There are different shields and armors, designed to withstand against different types of weapons. If you're designing a missile boat, it's designed to stay out of direct conflict, so you want armor that does well against missiles/torpedoes.

There are also different engines. Older engines tend to take up less space, while this may not be realistic in real life, it makes you choose between faster ships that have less weapons, or slower ships that have more weapons.

There are four types of weapons:
Beam weapons have two variables that you can tweak: The amount of barrels, and amount of capacitors. The more barrels you have, the more damage it does in one shot (think of a minigun, but with all barrels firing at once). The more capacitors you have, the more times it fire. This gives you options between having a highly accurate computer so you can focus on increasing damage, or having inaccurate computer but spam "bullets" to make up. Each fire will hit at most one ship. So if your 100x barrel laser cannon fires on a group of small scouts with 10 hp each, doing 1,000 damage, you only kill one ship. You may want 10x barrel laser with 10x capacitors so you can fire 10 times and kill 10 scouts.

Particle weapons have the same variables as beam weapons, but the more barrels means it have higher rate of fire, so it fires more particles (slugs, bullets, whatever you call it). It does not increase the damage of each bullet, just the amount. However, particle weapons are good against missiles and shields, so that's their primary advantage.

Missiles have racks (how many missiles you can fire per turn), and reserves (how many missiles total you can fire in a combat). Missile's strength is in it's ability to avoid obstacles like other ships and asteroids that is not its target, and to inflict great damage against individual ships. Missiles are good against capital ships.

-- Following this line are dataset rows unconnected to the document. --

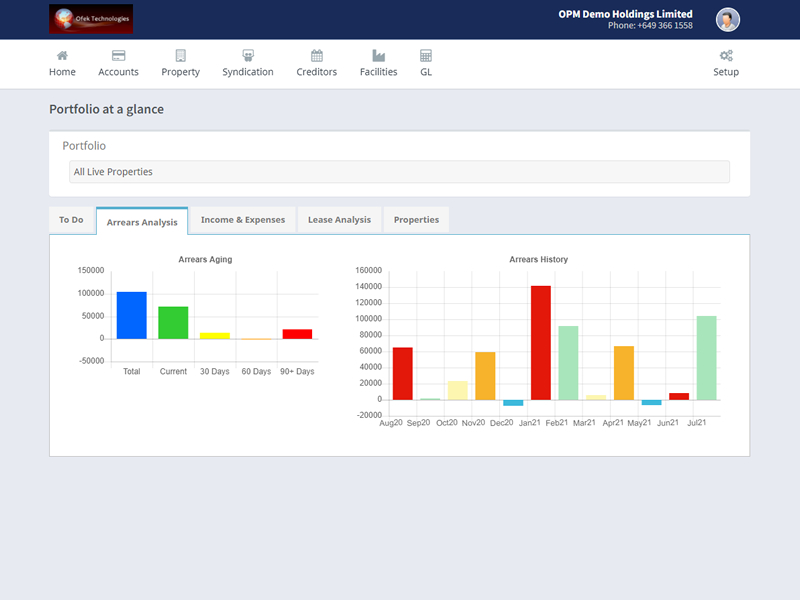
Task: Open the GL calculator icon
Action: [x=426, y=55]
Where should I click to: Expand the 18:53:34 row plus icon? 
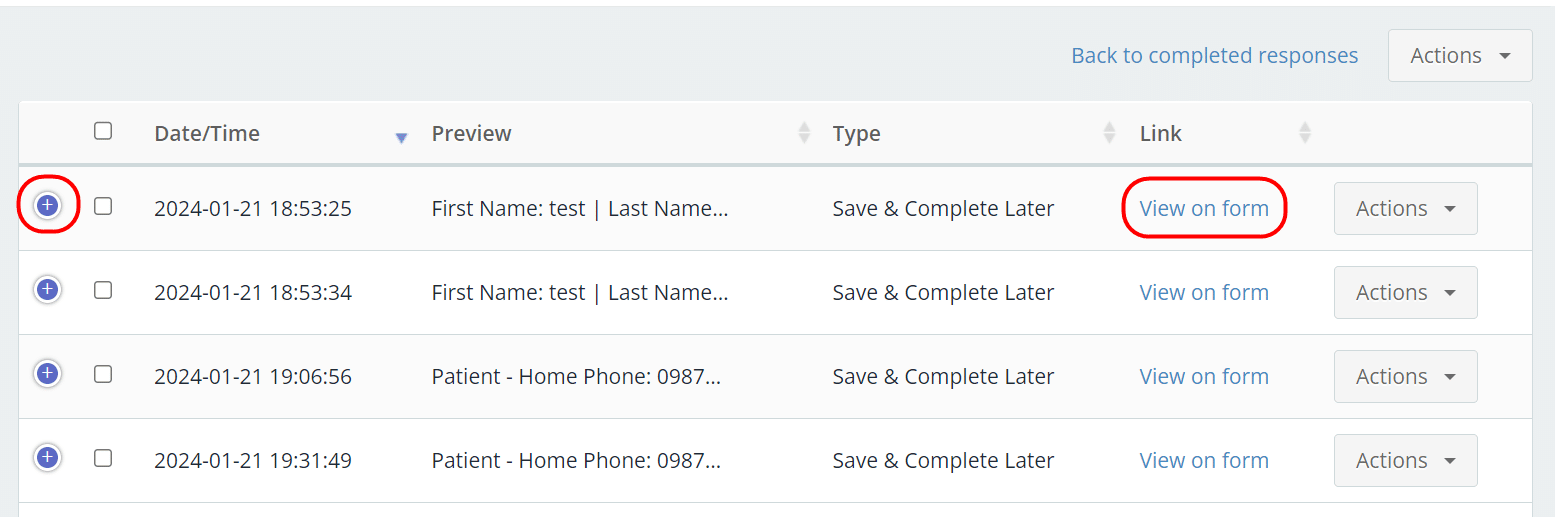[x=47, y=290]

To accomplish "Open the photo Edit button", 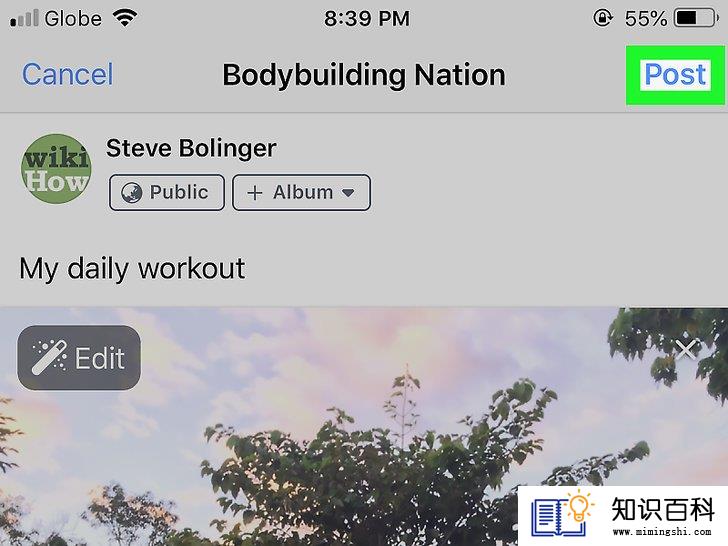I will [x=79, y=358].
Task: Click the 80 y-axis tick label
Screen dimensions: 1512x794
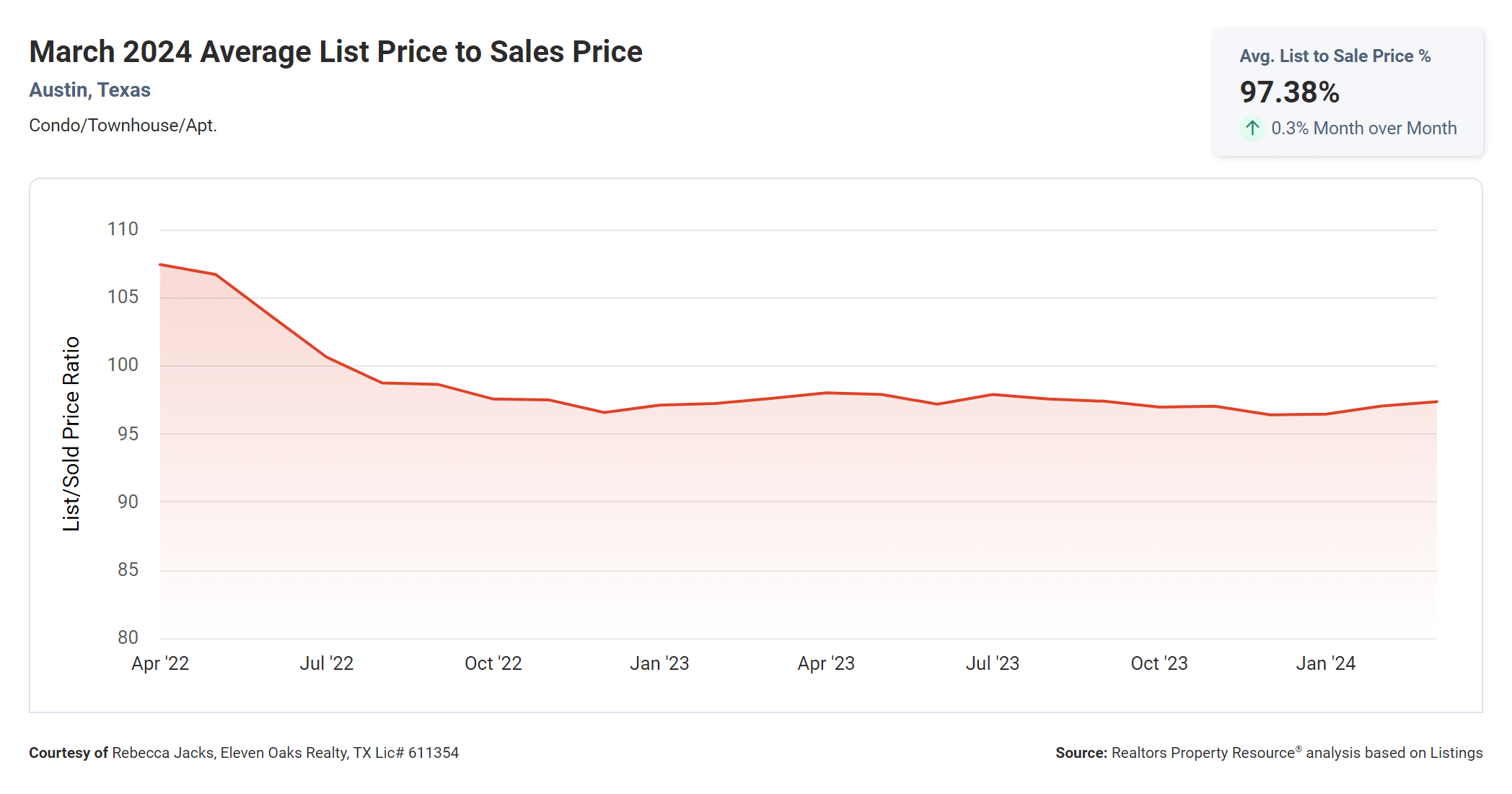Action: coord(128,637)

Torpedoes have capacitors (the more capacitors a torpedo have, the more damage it inflicts since it have more energy). Capacitors will require a turn to recharge. The disadvantage of torpedoes is that it's dumb, it won't avoid obstacles. But it explodes on contact, damaging nearby ships, not just its target. Torpedo also "carries over" damage, so if a torpedo does 100 damage, and there's 10 ships with 1 hp each, all ships will be destroyed. If there's two groups of 1 hp ships, torpedo will kill 10 ships in each group. If there are 5 torpedoes launched from a group of 5 ships, the damage is carried over, so if one does 100, it now does 500 damage.

Bombs are similar to missiles in terms of storage, but are similar to torpedoes in terms of dumb guidance. You can drop bombs from anywhere, and they continue on a direct course until it hits something. Torpedoes will detonate when they reach the designated spot automatically, but bombs just continue. You can even launch bombs against other ships, but if they move, the bombs will miss.

I'm thinking that there won't be "Special" field in this game, due to some items that can have special attributes (for example, ion cannon will decrease the target computer's performance as well as inflicting damage).


  1. Wouldn't it be better to use XML for technology data structure?
    Your format is close to XML in disadvantages (like load time), but the not in advantages (like easy to edit/change with already existing editors or readily available libraries).
    You could provide an XSD for the users to let them verify their XML against your rules.
    You could even create an XSL transformation as a first step. That way you could still use your current format, while the users could create theirs in XML.

  2. This post is obsolete :D

    The technology data is currently using XML files, and I do plan on using XSD to validate the XML files, eventually.

    I also plan on changing the racial information files to XML as well. All data will use XML or .CS (for scripts).